> _REQUIRED ACTION_
Every entry must be output exactly as it is written.

MATERIAL SUPPLIED START

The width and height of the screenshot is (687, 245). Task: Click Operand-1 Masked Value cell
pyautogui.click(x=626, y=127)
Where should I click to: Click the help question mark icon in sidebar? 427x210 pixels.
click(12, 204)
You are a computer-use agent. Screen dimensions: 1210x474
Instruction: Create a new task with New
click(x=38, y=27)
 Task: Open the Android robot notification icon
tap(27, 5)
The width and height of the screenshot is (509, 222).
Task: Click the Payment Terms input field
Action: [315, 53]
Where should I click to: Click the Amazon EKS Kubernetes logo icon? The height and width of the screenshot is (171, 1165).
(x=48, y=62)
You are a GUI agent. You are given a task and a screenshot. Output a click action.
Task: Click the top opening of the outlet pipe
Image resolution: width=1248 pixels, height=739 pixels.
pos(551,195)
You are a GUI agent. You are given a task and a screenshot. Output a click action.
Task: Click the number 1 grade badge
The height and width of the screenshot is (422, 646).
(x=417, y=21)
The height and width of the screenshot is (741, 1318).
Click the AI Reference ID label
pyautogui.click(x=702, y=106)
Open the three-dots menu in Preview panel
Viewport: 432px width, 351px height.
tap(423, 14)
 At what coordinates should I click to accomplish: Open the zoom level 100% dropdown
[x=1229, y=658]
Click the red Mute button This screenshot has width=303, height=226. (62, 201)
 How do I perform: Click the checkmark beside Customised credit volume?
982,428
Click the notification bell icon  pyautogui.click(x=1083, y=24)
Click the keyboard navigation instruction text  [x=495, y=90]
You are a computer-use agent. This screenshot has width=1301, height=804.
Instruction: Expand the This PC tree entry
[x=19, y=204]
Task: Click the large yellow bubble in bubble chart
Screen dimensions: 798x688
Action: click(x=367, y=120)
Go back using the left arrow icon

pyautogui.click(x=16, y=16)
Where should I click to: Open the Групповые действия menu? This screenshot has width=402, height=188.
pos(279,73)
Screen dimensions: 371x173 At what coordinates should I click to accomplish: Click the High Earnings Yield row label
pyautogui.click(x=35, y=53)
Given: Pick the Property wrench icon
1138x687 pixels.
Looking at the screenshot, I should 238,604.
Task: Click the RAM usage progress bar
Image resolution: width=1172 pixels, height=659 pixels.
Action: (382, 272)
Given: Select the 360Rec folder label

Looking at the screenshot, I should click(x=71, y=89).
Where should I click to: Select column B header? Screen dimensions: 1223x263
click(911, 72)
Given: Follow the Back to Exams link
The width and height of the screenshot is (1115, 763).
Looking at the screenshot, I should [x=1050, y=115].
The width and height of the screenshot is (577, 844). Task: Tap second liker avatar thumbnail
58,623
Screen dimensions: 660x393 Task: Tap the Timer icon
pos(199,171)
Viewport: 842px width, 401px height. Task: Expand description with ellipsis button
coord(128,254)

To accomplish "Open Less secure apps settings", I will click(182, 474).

MATERIAL SUPPLIED END

> _ANSWER BOX_
The width and height of the screenshot is (687, 245). Task: Click Operand-1 Masked Value cell
pyautogui.click(x=626, y=127)
Where should I click to: Click the help question mark icon in sidebar? 427x210 pixels.
click(12, 204)
You are a computer-use agent. Screen dimensions: 1210x474
Instruction: Create a new task with New
click(x=38, y=27)
 Task: Open the Android robot notification icon
tap(27, 5)
The width and height of the screenshot is (509, 222).
Task: Click the Payment Terms input field
Action: [315, 53]
Where should I click to: Click the Amazon EKS Kubernetes logo icon? The height and width of the screenshot is (171, 1165).
(x=48, y=62)
You are a GUI agent. You are given a task and a screenshot. Output a click action.
Task: Click the top opening of the outlet pipe
Image resolution: width=1248 pixels, height=739 pixels.
pos(551,195)
You are a GUI agent. You are given a task and a screenshot. Output a click action.
Task: Click the number 1 grade badge
The height and width of the screenshot is (422, 646).
(x=417, y=21)
The height and width of the screenshot is (741, 1318).
Click the AI Reference ID label
pyautogui.click(x=702, y=106)
Open the three-dots menu in Preview panel
Viewport: 432px width, 351px height.
tap(423, 14)
 At what coordinates should I click to accomplish: Open the zoom level 100% dropdown
[x=1229, y=658]
Click the red Mute button This screenshot has width=303, height=226. (62, 201)
 How do I perform: Click the checkmark beside Customised credit volume?
982,428
Click the notification bell icon  pyautogui.click(x=1083, y=24)
Click the keyboard navigation instruction text  [x=495, y=90]
You are a computer-use agent. This screenshot has width=1301, height=804.
Instruction: Expand the This PC tree entry
[x=19, y=204]
Task: Click the large yellow bubble in bubble chart
Screen dimensions: 798x688
Action: click(x=367, y=120)
Go back using the left arrow icon

pyautogui.click(x=16, y=16)
Where should I click to: Open the Групповые действия menu? This screenshot has width=402, height=188.
pos(279,73)
Screen dimensions: 371x173 At what coordinates should I click to accomplish: Click the High Earnings Yield row label
pyautogui.click(x=35, y=53)
Given: Pick the Property wrench icon
1138x687 pixels.
Looking at the screenshot, I should 238,604.
Task: Click the RAM usage progress bar
Image resolution: width=1172 pixels, height=659 pixels.
Action: (382, 272)
Given: Select the 360Rec folder label

Looking at the screenshot, I should click(x=71, y=89).
Where should I click to: Select column B header? Screen dimensions: 1223x263
click(911, 72)
Given: Follow the Back to Exams link
The width and height of the screenshot is (1115, 763).
Looking at the screenshot, I should [x=1050, y=115].
The width and height of the screenshot is (577, 844). Task: Tap second liker avatar thumbnail
58,623
Screen dimensions: 660x393 Task: Tap the Timer icon
pos(199,171)
Viewport: 842px width, 401px height. Task: Expand description with ellipsis button
coord(128,254)

To accomplish "Open Less secure apps settings", I will click(182, 474).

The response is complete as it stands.